RENTON, Wash. — NASA announced yet another launch delay for the James Webb Space Telescope June 27, pushing the flagship observatory’s launch to no earlier than late March 2021 while breaking a cost cap set by Congress.
NASA said it was now aiming for a launch of the telescope on March 30, 2021, nearly a year later than the May 2020 date that the agency announced three months earlier. That date came after a delay announced last September that moved the mission’s launch from October 2018 to the spring of 2019.
NASA also announced a new development cost estimate of $8.8 billion, which is 10 percent above the $8 billion cost cap established by Congress during a “re-plan” of the mission several years ago. The overall lifecycle cost of the mission, which includes operations after launch for at least five years, is $9.66 billion.
The new development cost breaches the cost cap, which will require Congress to formally reauthorize the mission. NASA Associate Administrator Steve Jurczyk said in a media teleconference that the agency had filed a final breach report with Congress earlier this week because of both the cost and schedule slip and would seek formal reauthorization as part of the fiscal year 2019 appropriations process.
“I think it’s too early to really give an exact sense of what’s happening there,” said Thomas Zurbuchen, NASA associate administrator for science, of congressional reaction to the latest delay. He said his meetings gave the impression that Congress thought the science of JWST was still compelling, but it was premature to further assess the mood on Capitol Hill.
Jurczyk said NASA would need $837 million in additional funding in the “outyears” beyond 2019 compared to the administration’s fiscal year 2019 budget request published in February. The agency is currently working on its fiscal year 2020 proposal, he said, but didn’t indicate how much additional funding he expected NASA would need in 2020 versus later years.
The revised schedule and cost came after the completion of an independent review board that NASA chartered in March. That report offered about 30 recommendations that NASA had accepted to revise the development of JWST and its oversight of work at prime contractor Northrop Grumman.
“It was our assessment that there was still too much optimism built into the schedule,” said the board’s chair, Tom Young, even after the previous slip to May 2020. “We implemented in our view a more realistic assessment as to the time it would take to do these various events.”

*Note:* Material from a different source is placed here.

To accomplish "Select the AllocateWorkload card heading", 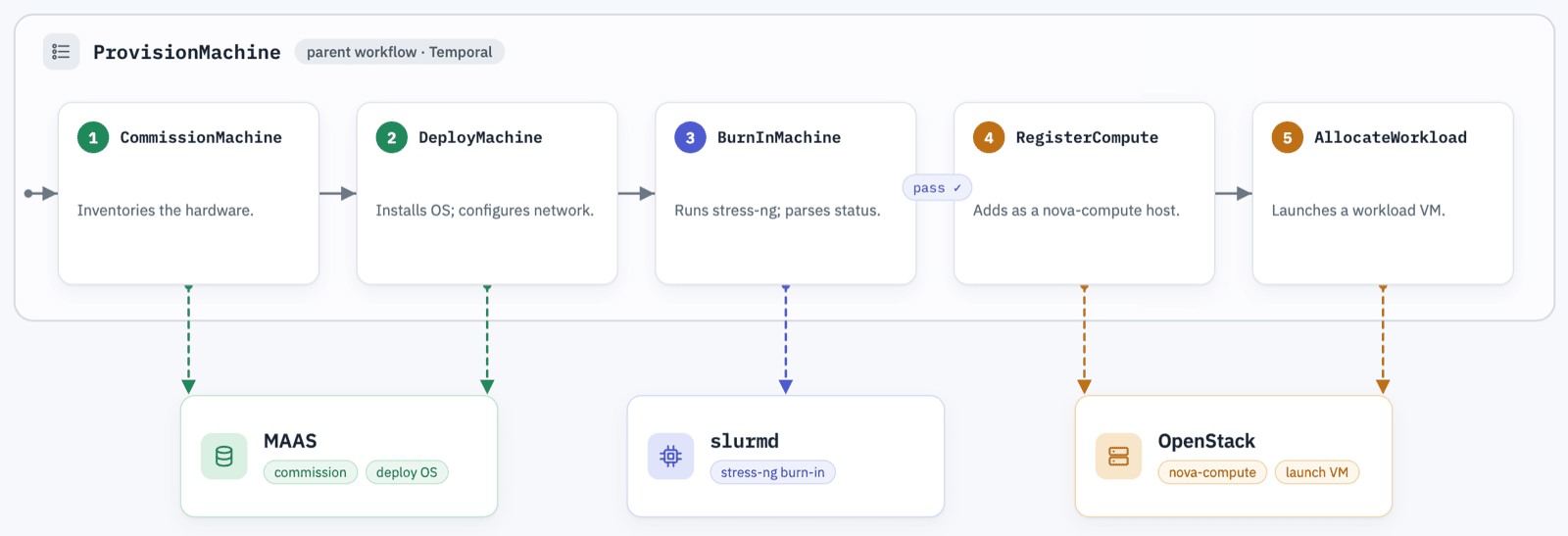I will [x=1390, y=138].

Another factor was a problem discovered during an acoustics test at the end of April that caused fasteners in the spacecraft’s sunshield to come loose. That has caused a delay “something in the neighborhood of” six months, he said, to study the problem and retrieve fasteners that came loose inside the spacecraft.
The two-and-a-half-year delay in the JWST has five root causes, Young said, including human errors, embedded problems, lack of experience in new technologies like the sunshield, excessive optimism and systems complexity.
One such example of human error was damage to spacecraft valves when workers used the wrong solvent to clean them, having failed to check with the vendor. Such human errors, he said, accounted for 18 months of schedule delay and $600 million in additional costs.
Maintaining the new schedule requires implementing measures to minimize human errors and to identify other embedded problems with the spacecraft, according to Young. “If the recommendations on human errors and the recommendations on embedded problems are rigorously implemented, which I expect they will be, then I think we have a very high probability” of preventing problems that would have a significant schedule impact, he said.
Young, though, said that there was no reason to reconsider flying the mission at all. “JWST should continue because of the compelling science and because of JWST’s national importance,” he said.